At their heart, therapeutic conversations have a simple goal that is difficult to achieve: to learn more about why someone is experiencing their current mental health situation and develop strategies to improve that health.


Your first responder teams have many sources of stress and cause for mental blocks, frustrations, and even clinical conditions like depression. At the same time, they have a wider world of interests and goals: they are often parents, spouses, friends, and involved in many other communities.

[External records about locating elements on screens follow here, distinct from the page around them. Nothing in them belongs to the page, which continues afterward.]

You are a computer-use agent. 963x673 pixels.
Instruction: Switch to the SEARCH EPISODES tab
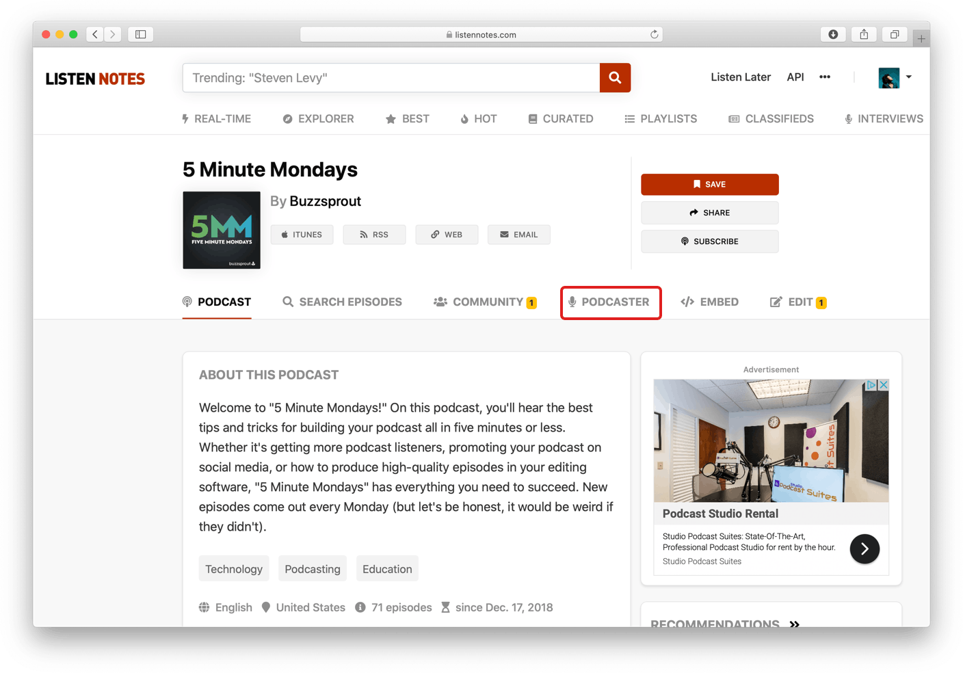[341, 302]
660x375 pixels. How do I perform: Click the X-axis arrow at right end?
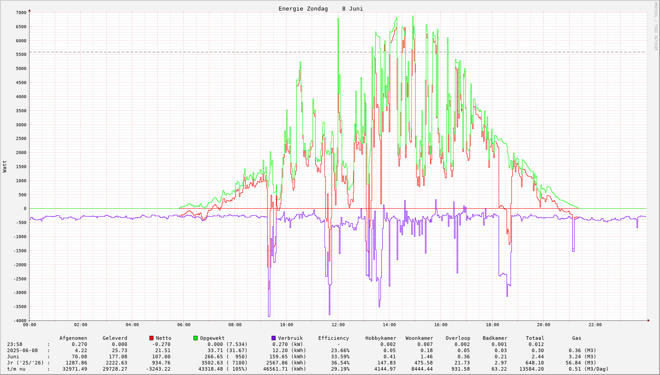click(x=649, y=320)

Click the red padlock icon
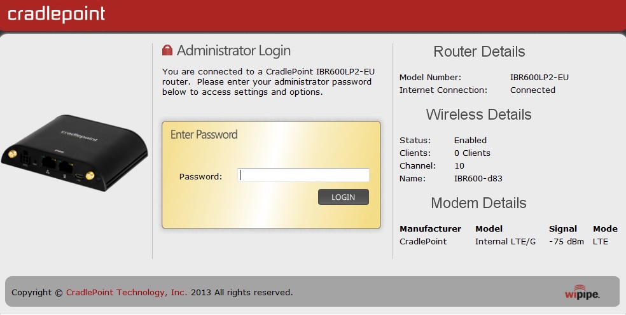[167, 50]
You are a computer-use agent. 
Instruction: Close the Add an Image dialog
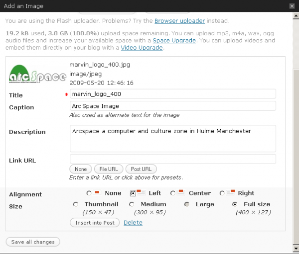[292, 6]
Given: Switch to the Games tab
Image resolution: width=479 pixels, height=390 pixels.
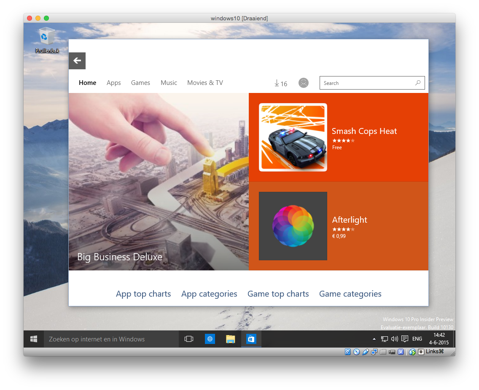Looking at the screenshot, I should coord(140,83).
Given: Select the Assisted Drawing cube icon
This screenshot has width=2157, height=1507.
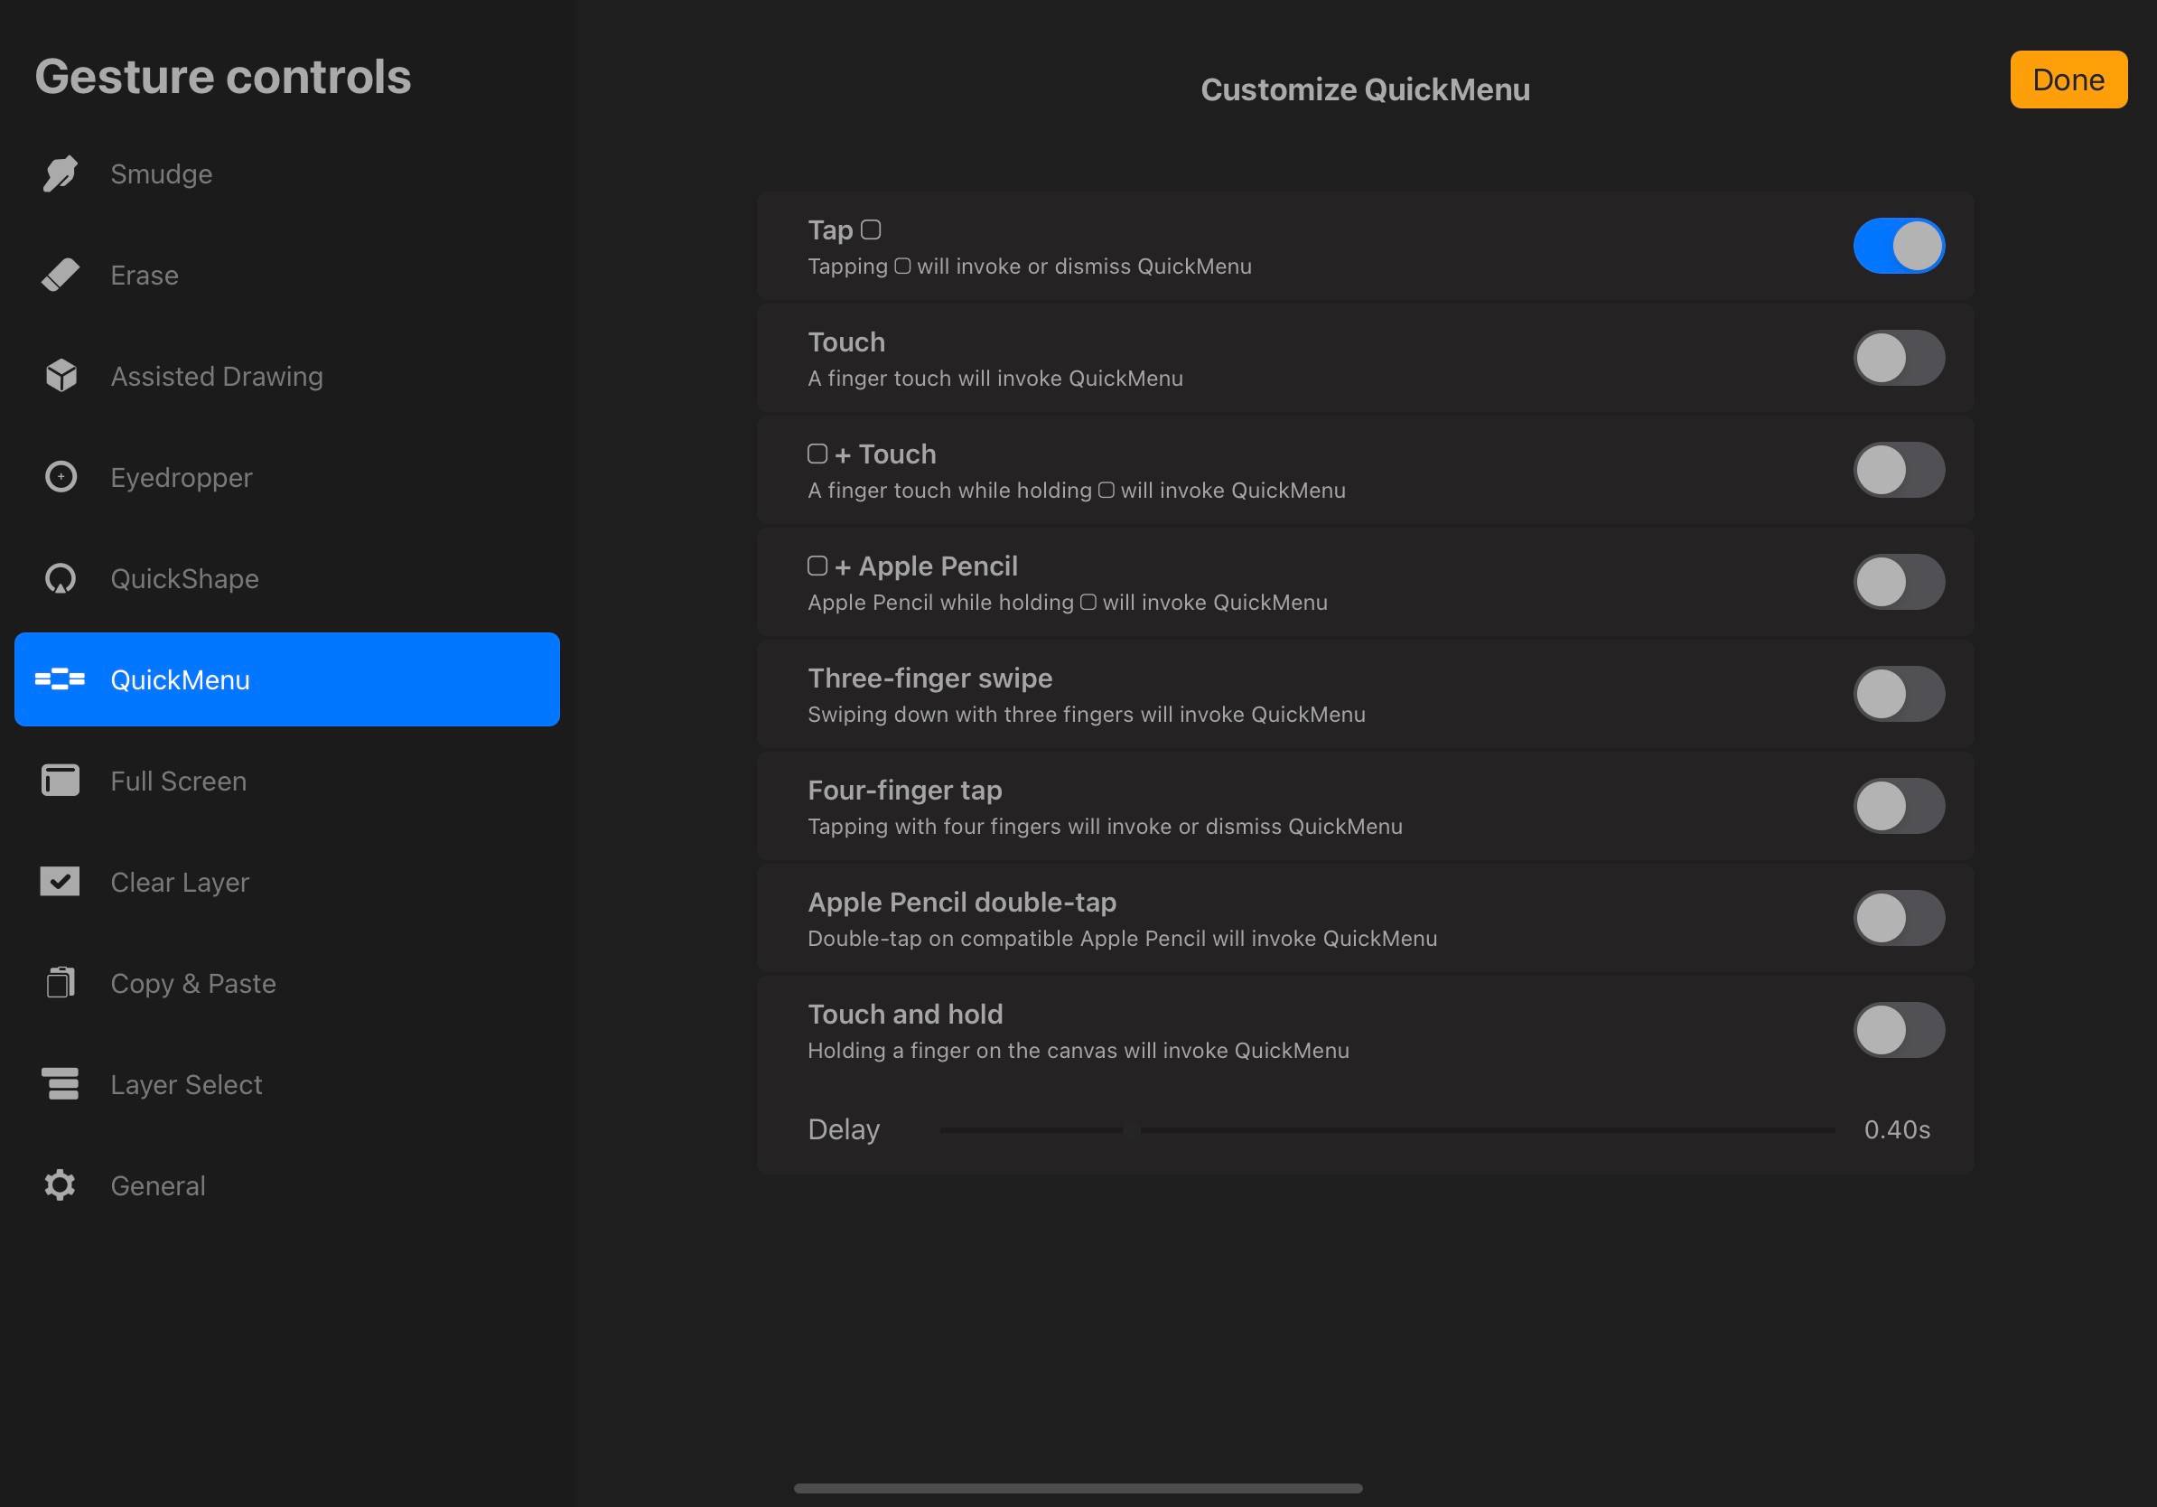Looking at the screenshot, I should coord(61,376).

Stress-inducing events and changes in life circumstances can be a positive reason to look into  options for therapy, counseling, or life coaching. However, these services are different resources, so knowing the difference can help you present the options to your team more clearly.

Therapy Vs. Counseling


The terms therapy and counseling are often used in place of each other, referring to meeting with someone with a credential, such as a Ph.D. in counseling psychology or a Master’s degree in Counseling Psychology, as well as a licensure to discuss mental health concerns, goals, and strategies for improvement.

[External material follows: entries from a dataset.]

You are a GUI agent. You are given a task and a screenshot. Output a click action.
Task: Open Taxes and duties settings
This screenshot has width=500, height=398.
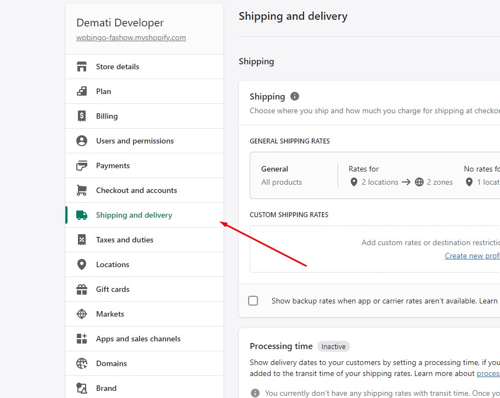125,240
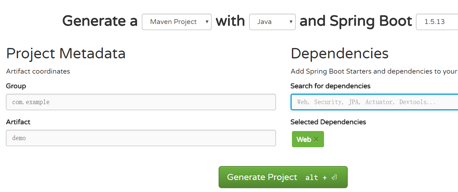Click the Group field showing com.example
The height and width of the screenshot is (192, 458).
tap(141, 102)
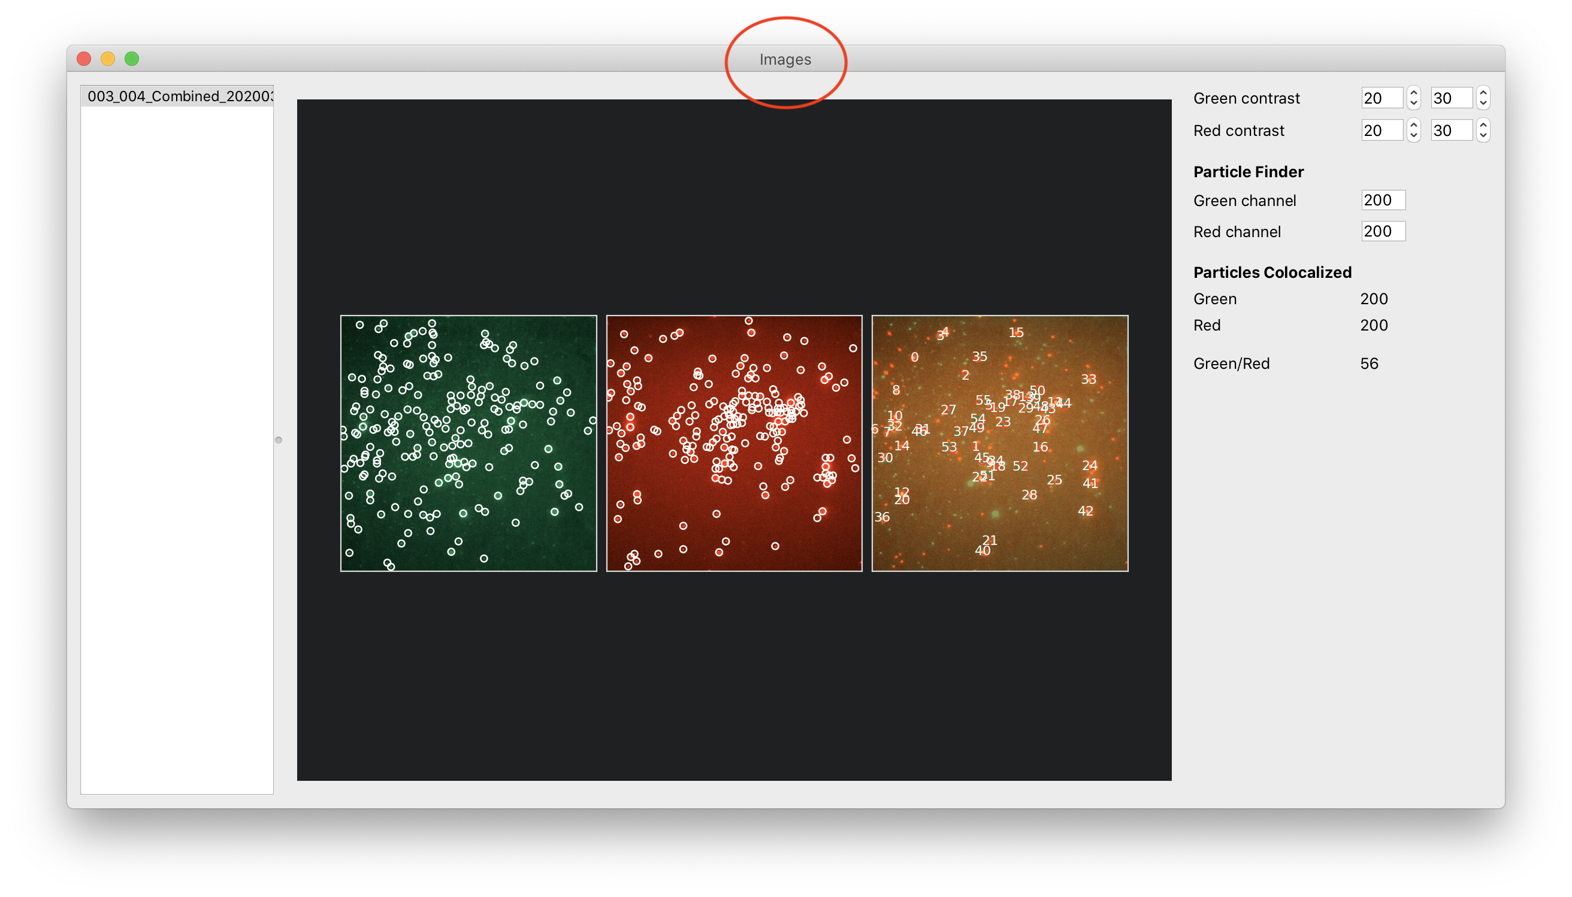This screenshot has width=1572, height=897.
Task: Increase Green contrast maximum using up arrow
Action: pos(1483,92)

Therapy is a short name for psychotherapy, which has its roots in a long-term relationship with a psychologist who will help the patient discuss both their current concerns and the underlying background that may inform those concerns. Traditionally, this relationship continues long enough to implement some new strategies for coping with life’s challenges and for setting and achieving goals, with the therapist’s sessions as a place to brainstorm, discuss, consider, and reflect.

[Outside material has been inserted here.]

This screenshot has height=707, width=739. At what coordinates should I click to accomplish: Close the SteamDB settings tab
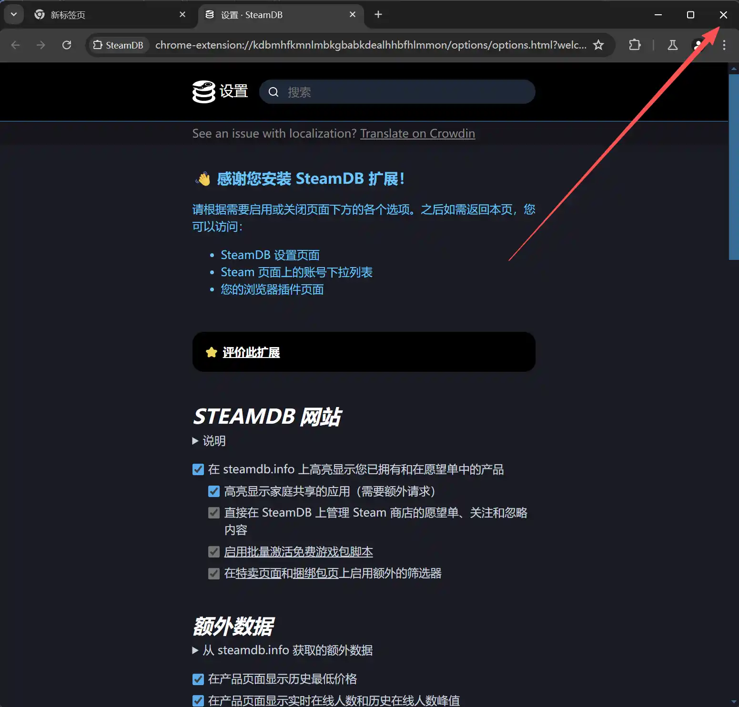[x=353, y=15]
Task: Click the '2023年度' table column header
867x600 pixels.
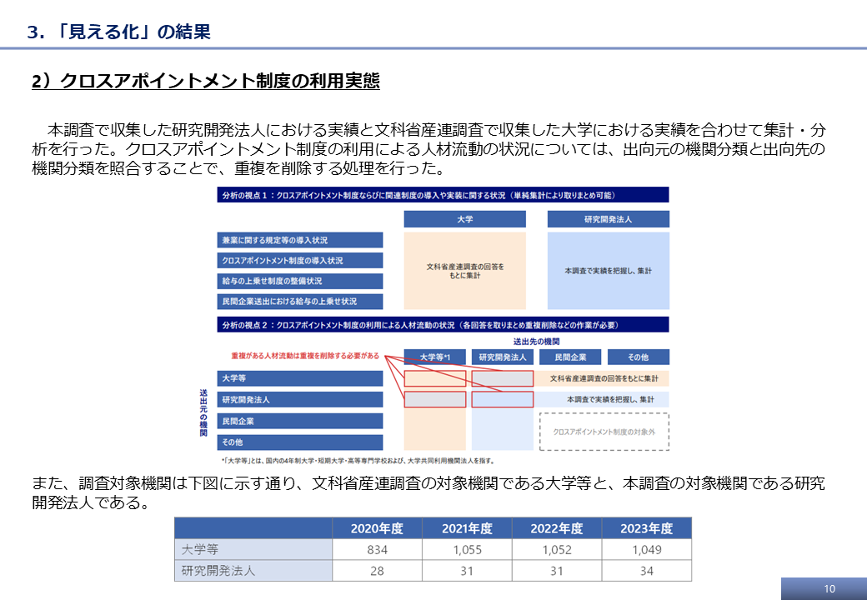Action: tap(647, 528)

Counseling is a very broad umbrella term, but sessions with a counselor can often be used as a more short or medium-term relationship of talk therapy, where an individual, couple, or family spends time working out particular concerns with a licensed mental health counselor, often one with a specialty in working with one or more particular populations.


In both cases, these therapeutic talking sessions are seen as a patient-health practitioner relationship, even though therapists and counselors, unless they are also psychiatrists, do not prescribe medication as part of their work.


Life Coaching as an Additional, Non-Diagnostic Service


Life coaches are quick to tell you that they are not healthcare providers; they aren’t interested in replacing a therapeutic environment if that is what someone needs. In practice, sessions may involve talking about some similar goals and thought processes with a life coach, but the conversation will tend to be non-diagnostic (no identification of mental disorders or needs for treatment) and future-oriented, not digging into the past.


In a first responder setting where a team member isn’t struggling with a particular trauma but is instead interested in exploring what taking on a new leadership role might look like, life coaching or executive coaching can be a valuable tool for exploring goals and motivations. The life coach offers guiding prompts and questions to help an individual decide what is best for them.


As you can see, working through a long history of mental health concerns with a psychotherapist, addressing a particular crisis with a counselor, or making a game plan to reach ambitious goals with a life coach are all going to be needs in first responders’ lives. By helping them know what these services are and how they can help, you put your team on a path toward more access to the help they need.